▸ WHAT THE EXERCISE ASKS
Beneath this line sits some data. Return only its lines from the one holding "1173x693 pixels." through the one holding "the Mu 1.0.2", inclusive, exactly, with the images removed.

▸ RECORDS TO USE
------------------------------------------------------------

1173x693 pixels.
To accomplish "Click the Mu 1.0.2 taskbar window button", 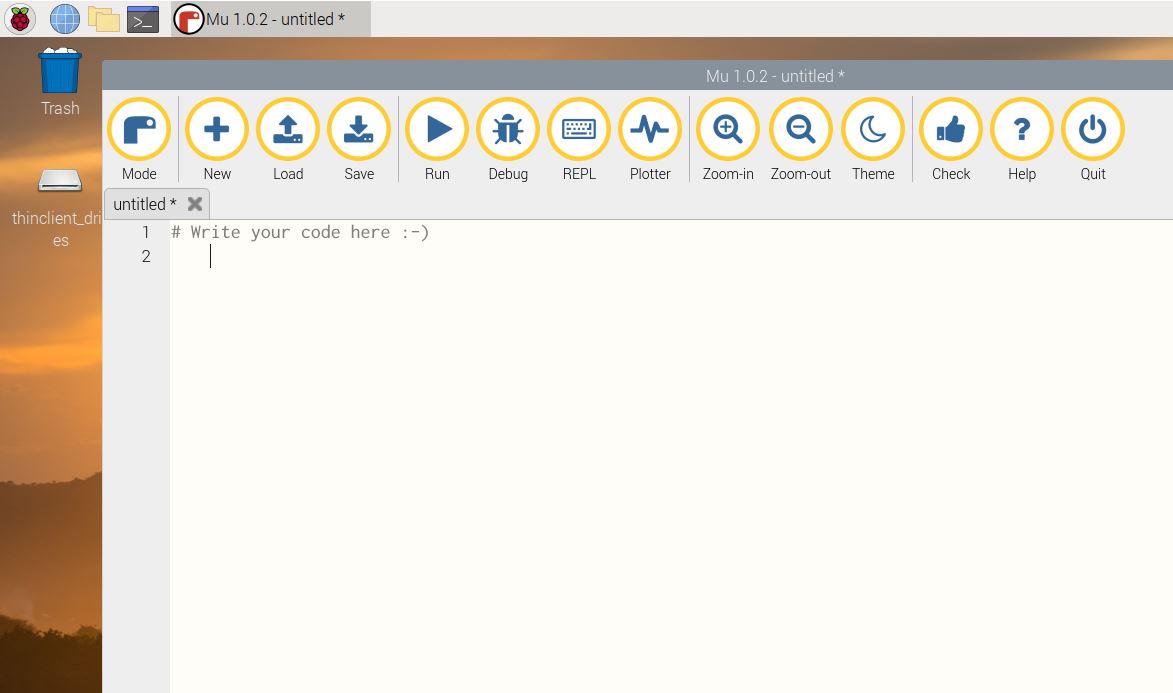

------------------------------------------------------------

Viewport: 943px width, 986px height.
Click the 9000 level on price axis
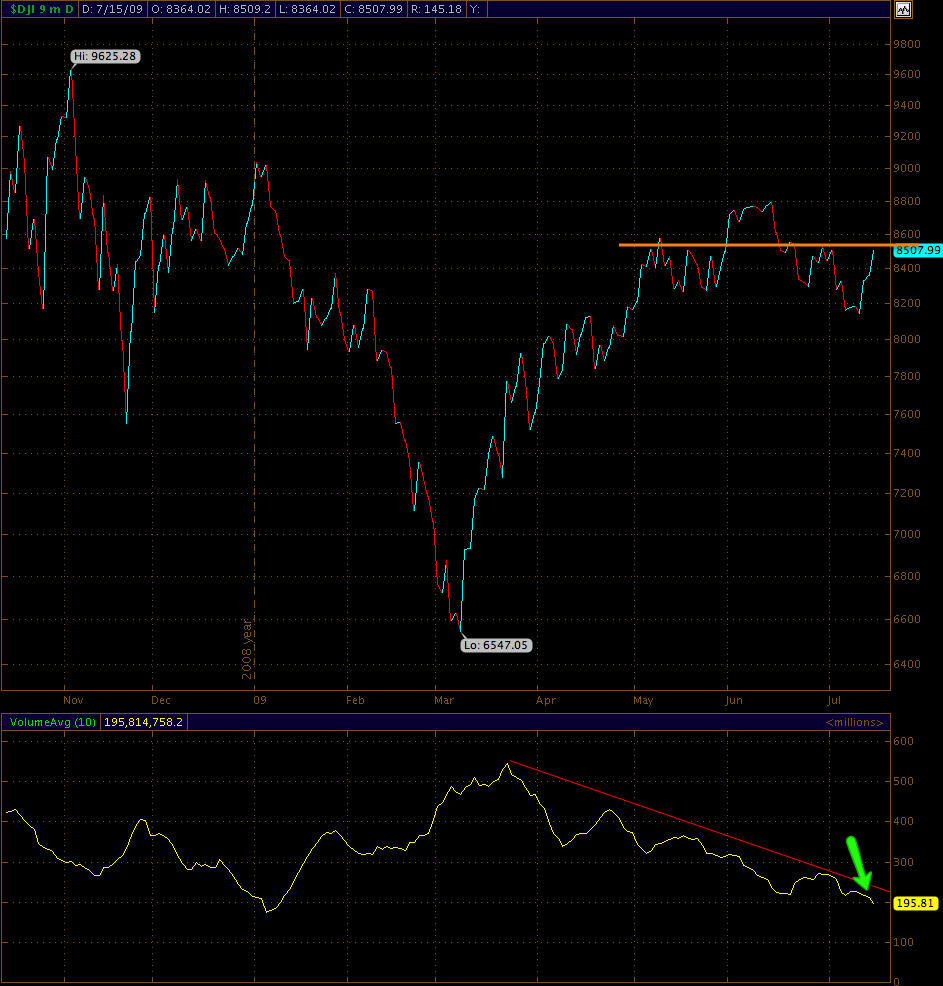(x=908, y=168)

------------------------------------------------------------

▸ ANSWER TO THIS TASK
1173x693 pixels.
To accomplish "Click the Mu 1.0.2 taskbar window button", 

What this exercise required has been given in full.